Grilled Treviso Radicchio - Recipe
Treviso is a type of radicchio that is hugely popular in Italy, and is becoming easier to find at farmer’s markets in America. Treviso, like all radicchio, is quite bitter. I find a few bites of it invigorating but it might be too much for some folks. A milder alternative is to use a small head of Romaine lettuce for this dish, removing the coarse outer leaves first.
Grilled treviso a great first course when you already have a grill fired up for your entrees. You can serve it as is, or with grilled bread for an unusual bruschetta. A few toasted walnuts make a spectacular addition.
If you don’t have a grill going, a grill pan on the stovetop can work as well.
Grilled Treviso Radicchio
Gluten-free / Serves 4 / 5 minutes if you have a hot grill
- 1 head Treviso radicchio, regular radicchio, or romaine lettuce
- 1 tablespoon extra-virgin olive oil
- aged balsamic vinegar
- about 12 thin slices of Parmesan cheese, cut with a vegetable peeler
- handful of toasted walnuts
- flaky sea salt
- fresh ground black pepper
- Preheat a grill or a cast-iron grill pan on your stovetop to a moderate temperature.

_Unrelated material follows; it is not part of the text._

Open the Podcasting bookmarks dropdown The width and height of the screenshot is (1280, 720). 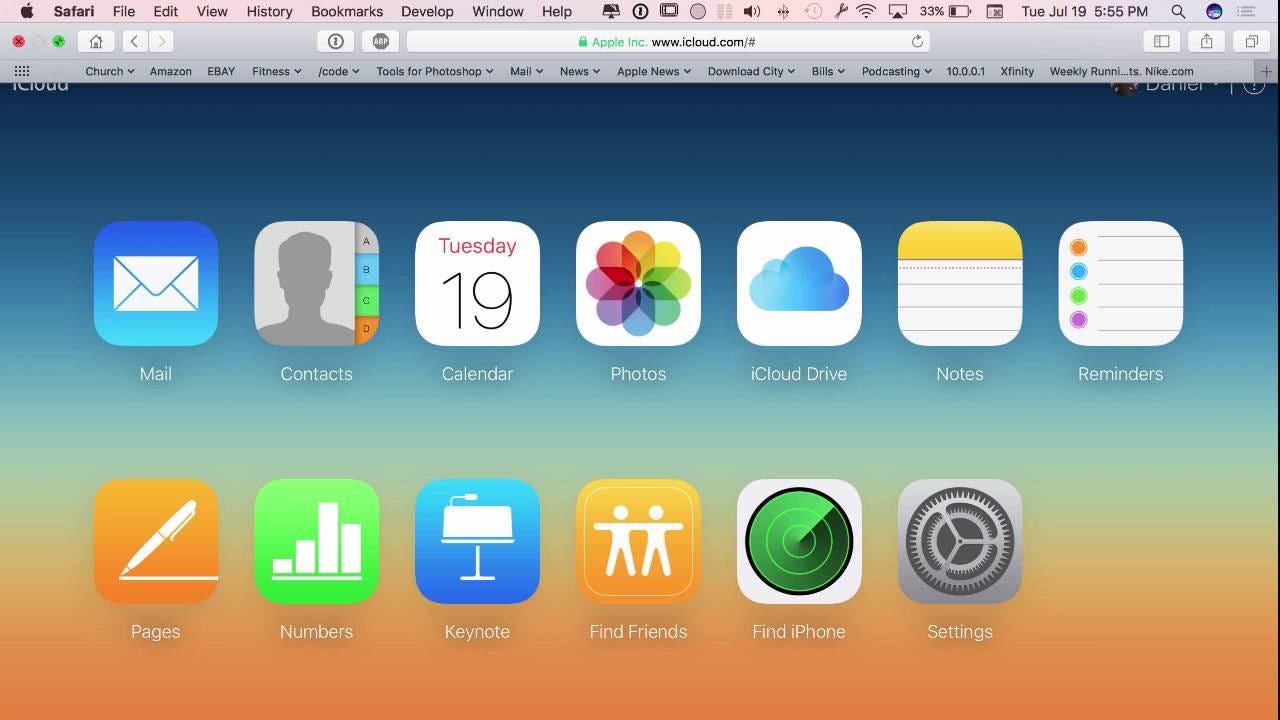pyautogui.click(x=895, y=71)
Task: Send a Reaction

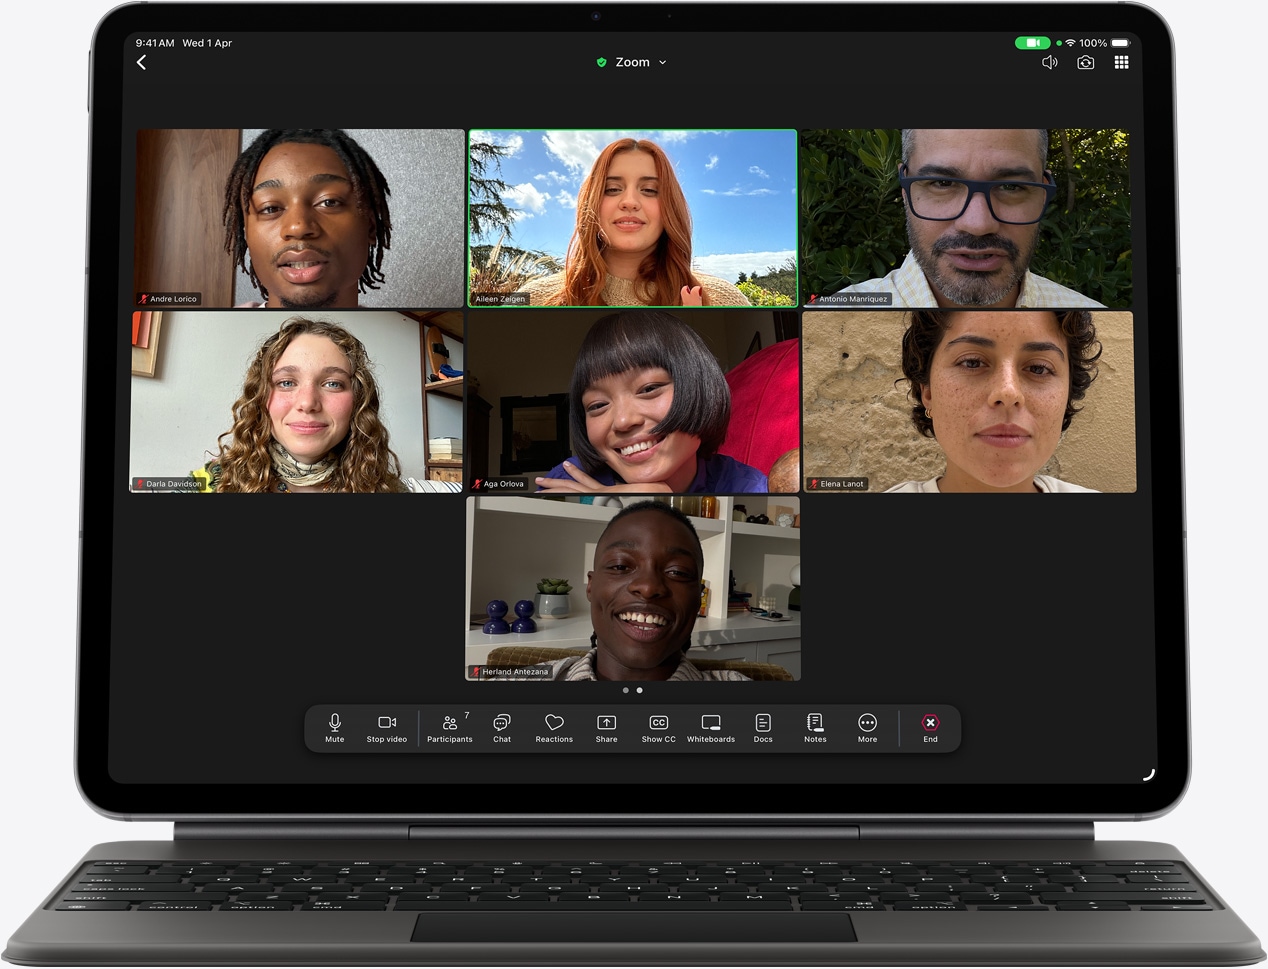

- Cut the head of radicchio in half, lengthwise and straight through the stem. Do not cut off the stem, you need it to hold the head together.
- Brush the cut sides of the radicchio with olive oil. Place on the grill, cut side down and press down firmly to maximize contact area. Cook for about 2-3 minutes, until nicely seared and starting to wilt.
- Remove from the grill and place on serving platter. Garnish with a generous drizzle of the aged balsamic, the cheese, walnuts, a sprinkle of sea salt and freshly ground pepper. Cut into bite sized pieces and serve immediately.